Wed, Jun 20, 2001 - Page 8 News List

Time for a reality check in the US

By Nat Bellocchi 白樂崎

Is this a good time for some overdue policy adjustments in the US' relations with the PRC and with Taiwan? Conventional wisdom is that whatever the US does (including real changes in policy), we should never tag it as "change" in policy. It is an understatement to say this slows any progress toward needed accommodation to changing realities. Why have American policy-makers had this attitude? A great many reasons, among them a super-sensitivity to any action or statement that displeases Beijing; but my vote would point to the lack of flexibility in the PRC's concept of sovereignty, and the uncertainty of success in its reform program.

Among other things, these factors have posed increased difficulty on Taiwan in developing a consensus on cross-strait relations, and have frustrated efforts in fashioning a more manageable relationship with the US. I believe it is time to adjust policies more to our advantage and that it can be done without unduly disrupting the important relationship with the PRC.

It is not necessary here to review how the "one China" term has come to be used as a sobriquet for "no change." One can just list President George Bush's release of F-16 sales in 1992; P. K. Chiang's (江丙坤) statement (1993 in Seattle) of a separate, sovereign state; the Taiwan Policy Review and President Lee Teng-Hui's (李登輝) visit to Cornell in 1995; the new guidelines in the US-Japan alliance that followed, the three no's (1998); the "special state to state" term (1999) and others.

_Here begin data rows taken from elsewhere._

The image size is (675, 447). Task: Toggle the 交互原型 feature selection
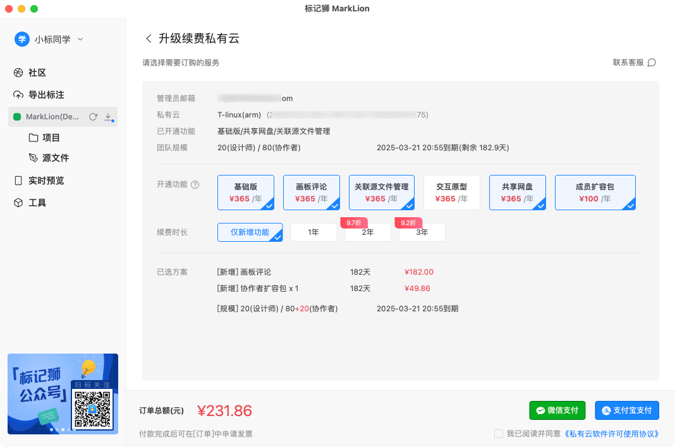[x=451, y=193]
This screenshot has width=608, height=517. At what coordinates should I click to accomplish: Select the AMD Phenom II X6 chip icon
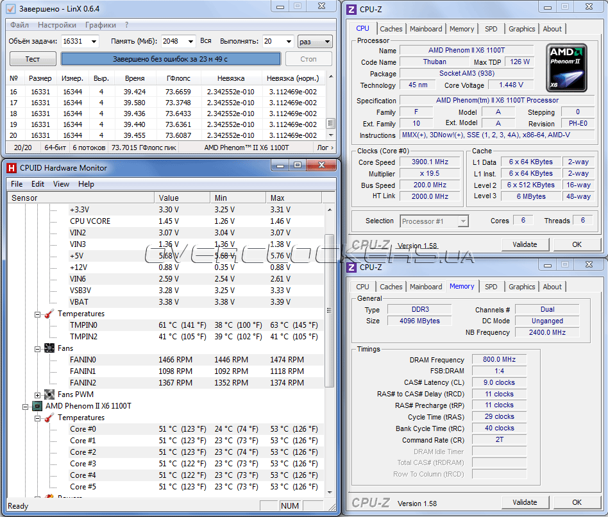point(37,406)
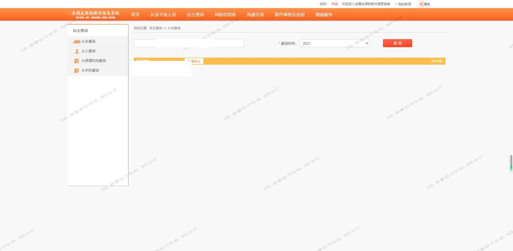Click the icon beside 从修理机构查询

[x=77, y=61]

Each of these were followed by assurances that the actions or statements did not represent any change in policy. That is not true, or maybe only half true, but nonetheless the statements were considered necessary to placate the PRC.

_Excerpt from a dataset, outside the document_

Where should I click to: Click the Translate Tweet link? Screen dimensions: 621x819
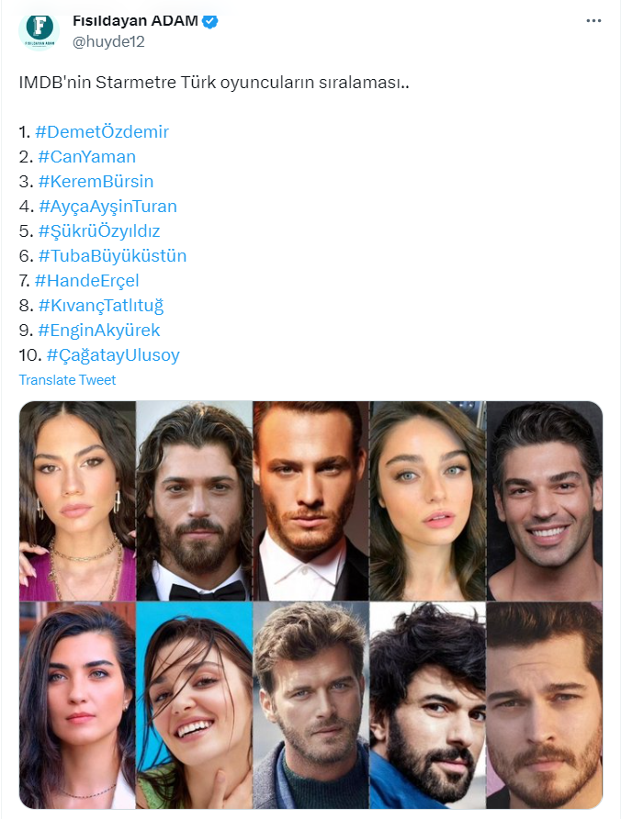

For Beijing, this process is reversed. Statements sometimes are trumpeted as change but it quickly becomes apparent that it is disingenuous, or only half true, and the fundamental "principle" remains the same. A recent example is Vice Premier Qian Qichen's (錢其琛) statement that the mainland and Taiwan all belong to "one China," but adding that "China's sovereignty and territorial integrity are indivisible," which for Taiwan has another meaning.

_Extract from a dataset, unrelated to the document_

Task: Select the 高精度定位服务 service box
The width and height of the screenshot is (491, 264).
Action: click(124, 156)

But very fundamental changes continue to take place in both the PRC and Taiwan. Dodging policy changes that would adapt to

reality simply allows the gap between reality and stated policy to grow wider. The rationale for avoiding policy adjustments usually is that there are too many uncertainties at the present time. Best, then, to "kick the can" toward the future, and wait for a more stable environment.

We also often tend to justify this indecision by ambiguity or by pointing to current issues in China that policy adjustments might negatively effect. In many cases, however, these issues are much more in China's interest to maintain than they are America's. Some examples are: the decision on holding the Olympics in Beijing; conducting a successful APEC meeting in Shanghai in October; completing work on its WTO entry; and having a smooth political succession next year. The risks of possible social unrest are often cited in the media, but not in any public statements, to avoid Beijing's displeasure. These risks, however, are based on domestic actions largely connected to the economic reform program, not with foreign relationships.